It is not incidental that most of the big metals companies are listed
on LSE. Says Jigar Shah, Head of Research at Mumbai-based brokerage,
K.R. Choksey: "Typically, the global (metals) companies have
PE ratios in mid-teens or even 20s. Not long back, Indian companies
like Hindalco and Sterlite had single-digit PEs. Even now on a prospective
basis, they are available at single-digit PEs." Besides, an
LSE listing gives Vedanta a much-needed credibility with investors,
customers and governments the world over. In fact, Agarwal's ambitious
script reads increasingly like that of Ispat International's L.N.
Mittal, who has built a sprawling steel empire out of sick state-owned
companies bought at bargain prices.
With so much riding on the IPO, Agarwal-who
owns two gold mines in Armenia, and has recently proposed to buy
a 51 per cent stake in Konkola Copper Mines of Zambia-is leaving
nothing to chance. He has roped in Brian Gilbertson, a minor metals
industry legend, as Vedanta's non-executive Chairman. After Gilbertson
was sounded out in May this year, he flew into India with the Chairman
of JP Morgan on his private jet for a five-day, whistle-stop tour
of Sterlite's facilities. "(The tour) was the clincher,"
says a company insider. Also on Vedanta's board are David Gore Booth,
former British High Commissioner to India, Peter Sydney Smith, former
head of finance at the world's largest plasterboard maker BPL Plc,
and India's former Union Minister P. Chidambaram.
Just the same, Agarwal has issues to sort out.
One of it is getting Sterlite's shareholders to agree to swap shares
with Vedanta's, and there's no guarantee that they will-given that
last year Agarwal tried to delist Sterlite by offering shareholders
(much to their chagrin) a price half its book value. Similarly,
it wants to increase its holdings in Balco from 51 per cent to 70
per cent and in Hindustan Zinc from 65 per cent to 95 per cent.

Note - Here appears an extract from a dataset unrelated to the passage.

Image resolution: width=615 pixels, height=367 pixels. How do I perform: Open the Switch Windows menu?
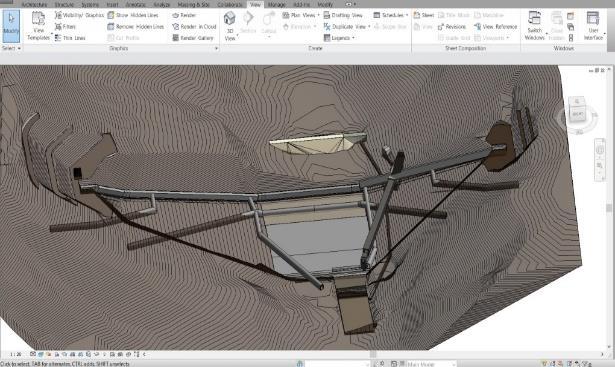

Some of the money for that will come from the IPO. Says Tarun Jain,
the group's Director of Finance: "The underlying idea is to
have an optimal mix of debt and equity so that the average cost
of capital is lower."
In a way, with a listing on the London Stock
Exchange, Agarwal would have crossed the rubicon. He would have
begun on a journey where a narrow path divides stunning success
from spectacular failure.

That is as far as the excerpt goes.